After his grandmother's death, Willie goes to live with his aunt and uncle. His ideas about strange beings inhabiting the forest are supported by the fact that his aunt and uncle always lock the doors at night and never enter the woods after dark. Even more strangely, the forest seems to be devoid of animal life. Willie thinks the answer is that a cult of Druids, possibly having come over from before the time of Columbus, lives in the woods.

In October, Willie has a disquieting experience in the forest. Late in the day, he hears something coming towards him. Hiding behind a rock, Willie smells an awful stench and hears an unearthly voice say something in an equally unearthly language, in which is the word "shoggoth" and the sounds "shub nigger ath". Willie investigates the spot where the entity went by and discovers what appear to be hundreds of hoof marks and a foul-smelling slime, not unlike that which comes out of a mysterious old well on the farm. For many nights after, he dreams of the creature that made the hoof-prints.

Things take a turn for the worse as Halloween nears. Willie's cousin, Frank, was supposed to come visit for Halloween. When the buggy that Fred went out in to bring him to the farm comes back empty, Lucy faints. A few days later, on Halloween, Lucy disappears herself.

When Willie tries to escape, the situation is compounded when a man claiming to be Cousin Osborne shows up, saying that he did not arrive earlier due to business. Willie explains to him the situation, wisely leaving out his experience in the woods and his idea of what might be out there. When Osborne shows knowledge of Willie's experience anyway, and claims to be from Arkham when Willie knows him to be from Kingsport, it becomes obvious that he is an impostor.

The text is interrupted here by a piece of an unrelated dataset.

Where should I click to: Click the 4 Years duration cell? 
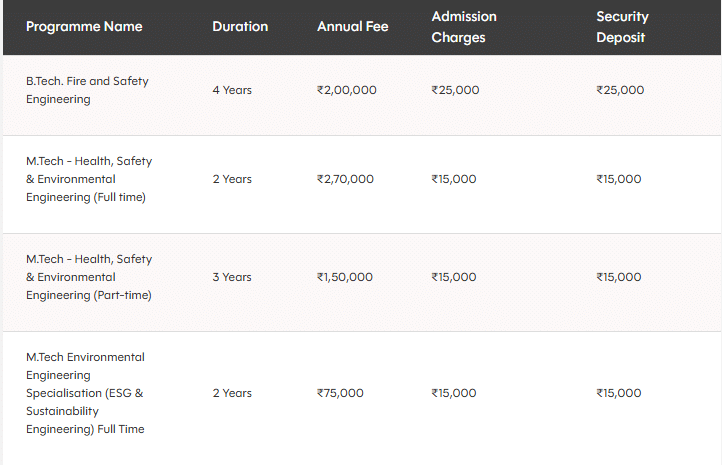coord(232,90)

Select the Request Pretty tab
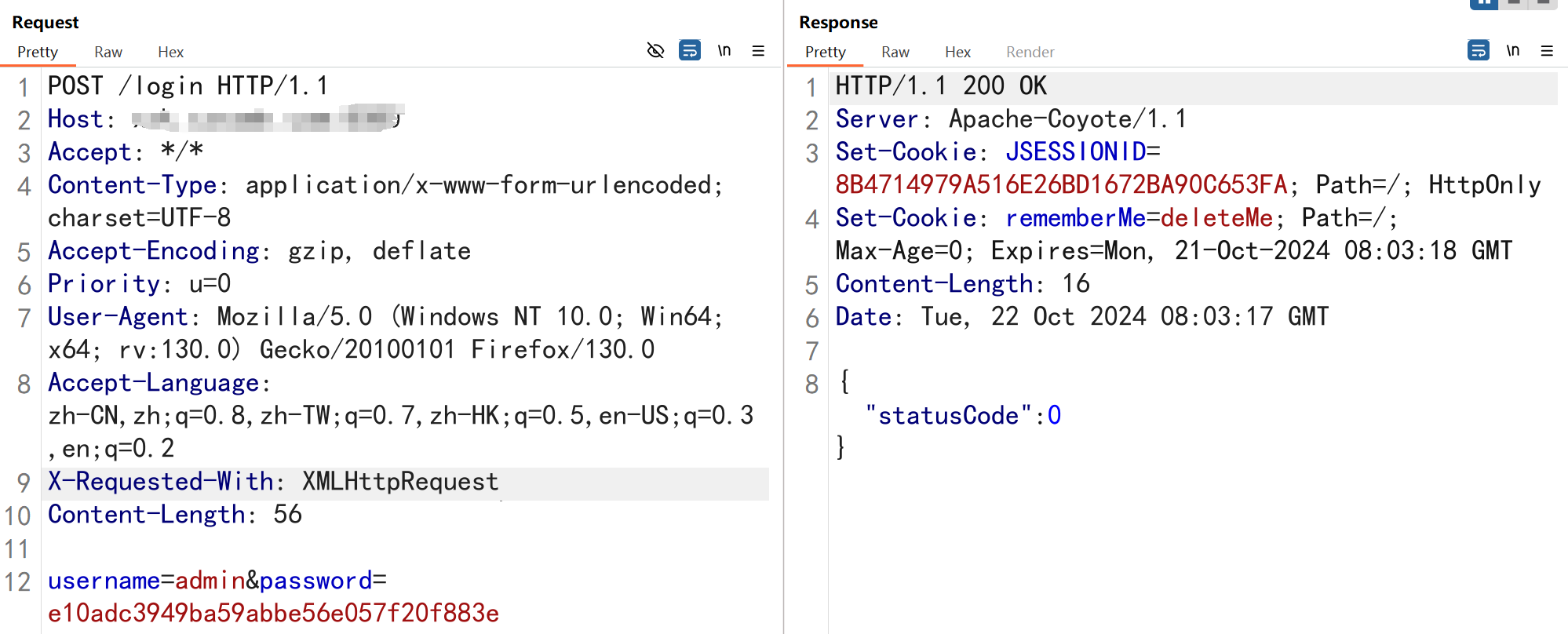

Cousin Osborne, claiming to have custody of Willie, orders him to stay indoors. Later, when the mailman, Cap Pritchett, arrives, the fake Osborne insists that Willie is not home. Willie immediately shows himself and asks to be ridden into town. Pritchett, seeing that Cousin Osborne was lying about Willie's presence, agrees to Willie's request. Cousin Osborne warns Willie as he leaves that he is making a mistake.

As Pritchett and Willie go some way, Willie tells him about the recent going-ons and asks Pritchett if he knows what a shoggoth is. When Pritchett tries to answer, a black, log-like creature appears in the road and attacks the horse, pulling Pritchett out as he identifies it as a shoggoth. Willie escapes and comes to a clearing where he sees a cult of people he presumes to be the Druids sacrificing cattle, as well as some people, on an enormous rock with two enormous black marks on its sides. The shoggoth reappears, the same from Willie's nightmares. More terrified than ever, Willie runs away, screaming, and ends up back at the house. He barricades himself inside and writes most of the titular notebook.

The next day, Willie sees Cousin Osborne talking to someone, speaking of getting into the house through an unused well in the backyard, which Willie realizes is an entrance to the underground world where the "Druids" live. The last thing he writes is "The door is banging o–"

==Chaosium==
The log-like creatures in Bloch's story were identified as shoggoths. Gaming company Chaosium, the creators and publishers of the Call of Cthulhu horror role-playing game, which is based on the works of Lovecraft and other Mythos authors, used the creatures in the Call of Cthulhu bestiary as depicted by Bloch, but identified them as the progeny of Shub-Niggurath (so-called Dark Young) in order to add more monsters to its gaming lines.